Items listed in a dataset
========

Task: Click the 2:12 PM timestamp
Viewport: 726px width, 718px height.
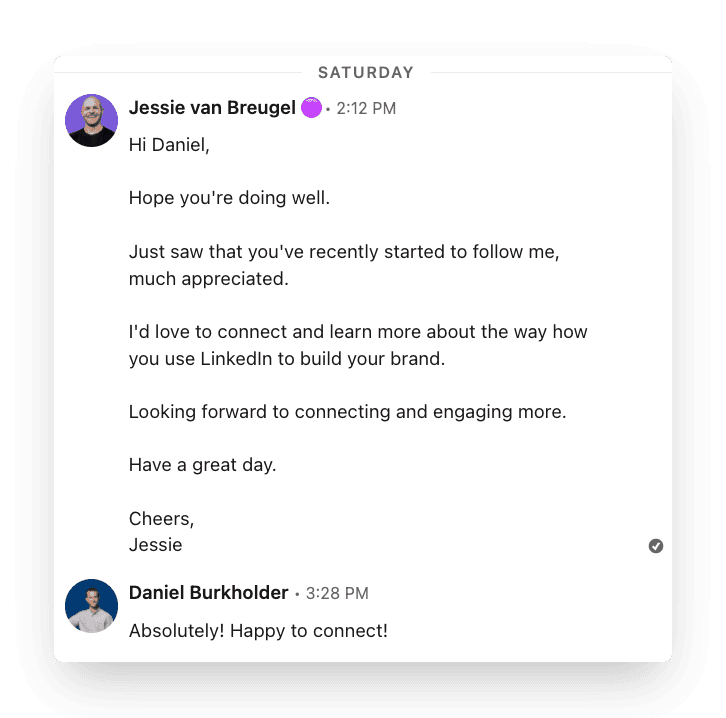Action: pos(366,109)
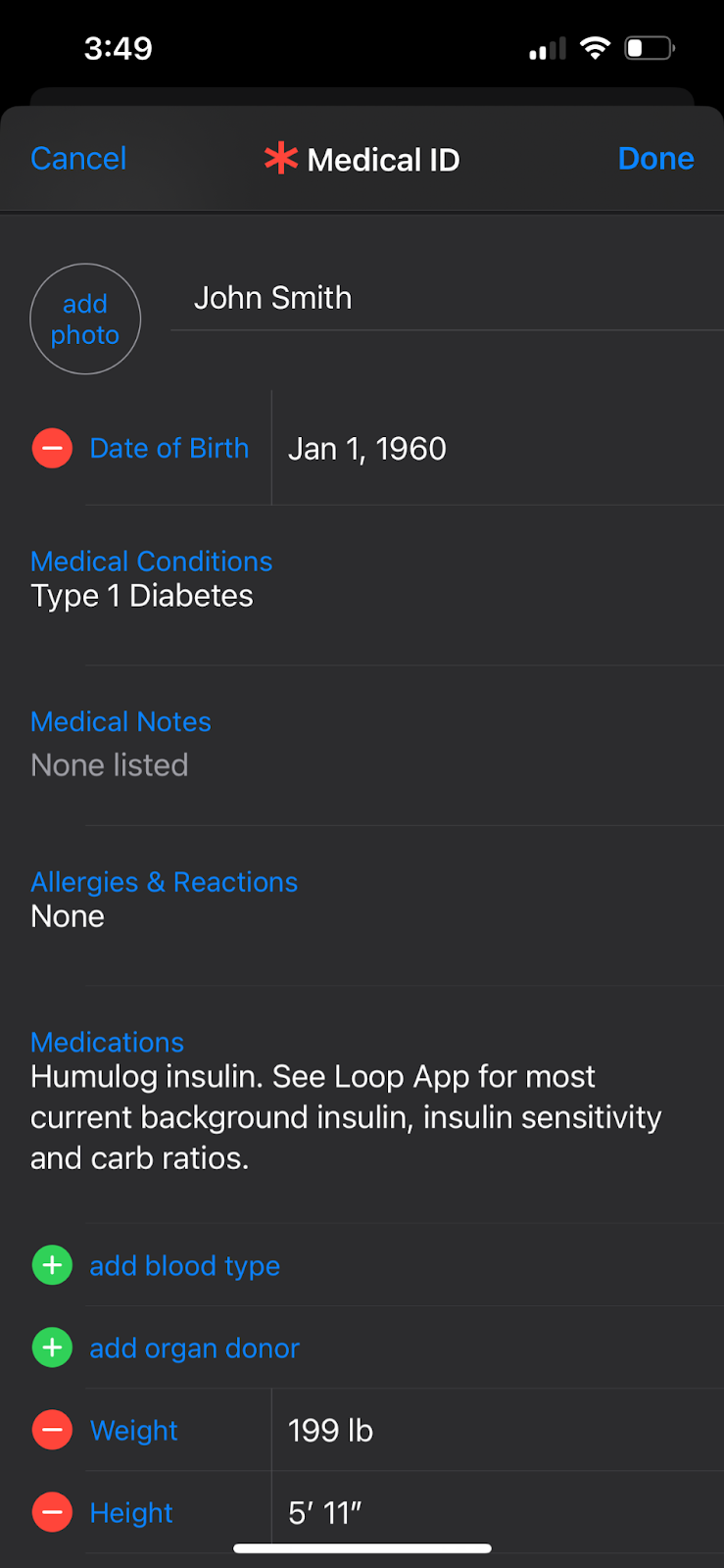
Task: Change the 199 lb weight value
Action: point(330,1431)
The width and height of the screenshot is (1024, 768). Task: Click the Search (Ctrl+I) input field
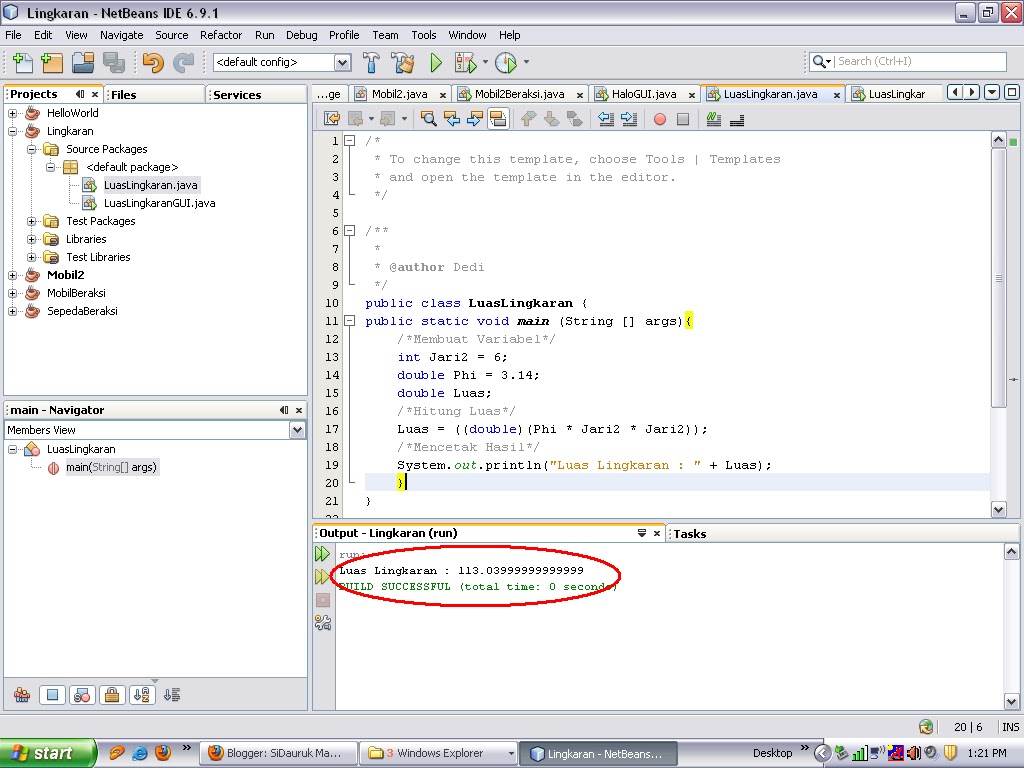[920, 62]
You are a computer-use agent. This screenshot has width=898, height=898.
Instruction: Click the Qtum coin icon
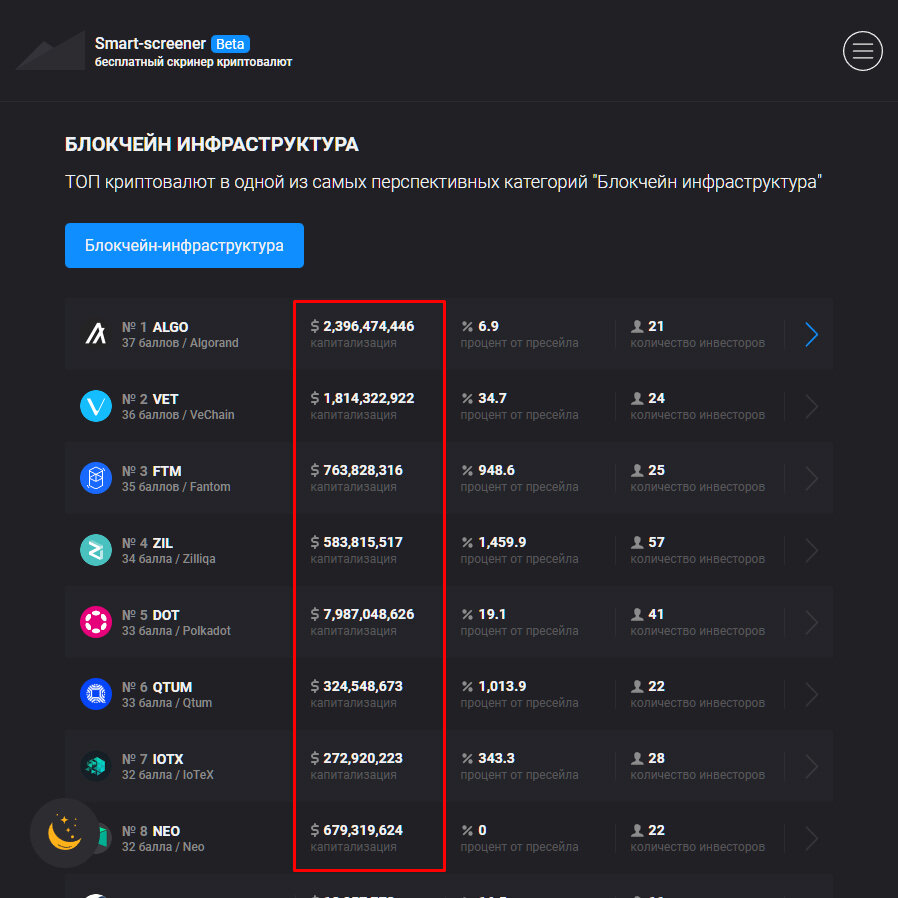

========

* [Exercise] Each record must be set down again without alteration, and no picture may be carried over.

* [Exercise solution]
Task: Click the 2:12 PM timestamp
Viewport: 726px width, 718px height.
Action: pos(366,109)
Task: Change the 199 lb weight value
Action: point(330,1431)
The width and height of the screenshot is (1024, 768). Task: Click the Search (Ctrl+I) input field
[920, 62]
You are a computer-use agent. This screenshot has width=898, height=898.
Instruction: Click the Qtum coin icon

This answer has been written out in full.